In the small town where I grew up there was this older guy named Art, and he used to write poems about famous people—presidents and actors—but also just about ordinary people who lived in the town. He wrote two poems about my brother, because my brother was an excellent high school athlete. They weren’t good poems. An English teacher once told him he wrote in “iambic pentameter” and Art used to tell people, “Ain’t nobody else in the whole county can do that!” When that same brother got married, I asked Art to write a poem I could read at his wedding. He had never met the bride, but the only two things he wanted to know about her were her date of birth, and height and weight. Art knew a lot of words that rhymed with numbers.
But not everybody gets a poem written about them, much less three. A poem is a special and meaningful gift, in iambic pentameter or not.
John: You’ve reminded me of legendary Chicago music scene fixture Thax Douglas, who is known for writing largely spontaneous verse about bands that he recites before they go onstage. If I’m not mistaken, there is a verse somewhere about the band I was in, non-legendary indie rockers Quiet Kid. Now that we have ChatGPT, which can spit out (roughly) metrical iambic pentameter at the strike of a return key, I think we’ve got to treasure these public poetry-making eccentrics more. They were never in high number. Now they may disappear altogether.

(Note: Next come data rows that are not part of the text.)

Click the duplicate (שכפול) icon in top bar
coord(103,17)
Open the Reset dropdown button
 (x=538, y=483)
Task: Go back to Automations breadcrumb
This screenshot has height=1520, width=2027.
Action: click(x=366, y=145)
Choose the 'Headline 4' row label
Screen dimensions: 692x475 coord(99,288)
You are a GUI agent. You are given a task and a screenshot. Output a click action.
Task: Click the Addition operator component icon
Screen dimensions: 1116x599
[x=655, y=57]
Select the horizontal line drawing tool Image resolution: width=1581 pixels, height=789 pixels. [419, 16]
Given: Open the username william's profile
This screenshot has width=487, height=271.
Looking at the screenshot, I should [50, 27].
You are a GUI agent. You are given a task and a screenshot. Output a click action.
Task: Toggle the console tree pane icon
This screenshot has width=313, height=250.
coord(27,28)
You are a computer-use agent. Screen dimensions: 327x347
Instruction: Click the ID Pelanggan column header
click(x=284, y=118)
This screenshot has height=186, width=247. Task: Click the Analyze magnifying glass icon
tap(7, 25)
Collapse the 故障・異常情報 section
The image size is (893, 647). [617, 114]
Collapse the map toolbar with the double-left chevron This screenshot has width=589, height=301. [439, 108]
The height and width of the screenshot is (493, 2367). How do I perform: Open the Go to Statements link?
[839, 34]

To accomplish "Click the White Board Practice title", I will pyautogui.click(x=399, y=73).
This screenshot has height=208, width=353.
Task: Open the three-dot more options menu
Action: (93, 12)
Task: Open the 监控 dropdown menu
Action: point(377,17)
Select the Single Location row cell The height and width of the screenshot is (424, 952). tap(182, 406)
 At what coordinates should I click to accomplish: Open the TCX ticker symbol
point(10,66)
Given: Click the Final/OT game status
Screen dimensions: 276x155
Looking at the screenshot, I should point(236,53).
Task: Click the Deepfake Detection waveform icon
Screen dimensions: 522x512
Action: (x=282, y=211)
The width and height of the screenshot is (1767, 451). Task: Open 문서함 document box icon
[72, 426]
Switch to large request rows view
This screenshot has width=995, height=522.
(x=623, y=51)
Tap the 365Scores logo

Kevin: As the owner of a Quiet Kid CD, I would declare them poem-worthy.
John: Judge Ho is impressed by Tulathimutte’s ability to deliver a book she “loved” that is filled with “pathetic narcissistic assholes,” and on this I concur. Coincidentally, early in the first Trump administration, I tried to publish a novel consisting of linked short stories (where the story was continuous) called “Good” White People that was chock with pathetic assholes, an attempt at achieving what Judge Ho calls, “an indictment dressed up in satire’s stiff taffeta gown,” and needless to say I had no luck publishing it. (If anyone at all wants to see it, let me know and I’ll email you a PDF.)
I made a few mistakes with the book. For one, I’m not as talented as Tony Tulathimutte. For two, while the stories were an indictment of the characters, I was still interested in generating some measure of sympathy and the possibility of redemption for (some of) these pathetic assholes because they were products of a society that is biased toward creating pathetic assholes. I wouldn’t say this is pulling punches exactly, but it was a deliberate decision to temper the audience’s disgust, a choice Tulathimutte resists.
The handful of responses I got from editors about my effort suggested they couldn’t imagine an audience for the book, which I couldn’t dispute. I sometimes have a hard time imagining an audience for any book.
The fact that Judge Ho loved Rejection, but did not have a hard time choosing Martyr! to advance suggests that the fascination of spending time with the pathetic assholes, even done as well as possible cannot outdo other artistic intentions.
Kevin: In tomorrow’s match, Beautyland by Marie-Helene Bertino takes on Vinson Cunningham’s Great Expectations. Meher Manda will do the choosing.
Today’s mascot


Nominated by Catherine, Sadie is a rescued rat terrier who dislikes other dogs and most people.
She does not have a medium setting—only couch potato and “adventure-Sadie.” She loves an outing.
But what she loves the most is when the two people she generally finds tolerable are sitting in the library in Catherine’s house either reading or working on a crossword puzzle.
If asked, she would probably pick the Kelly Link book as her favorite in the ToB because that behemoth kept Catherine in the library the longest. But in their house they stan Percival Everett and Sadie would probably like the adventure aspect of James.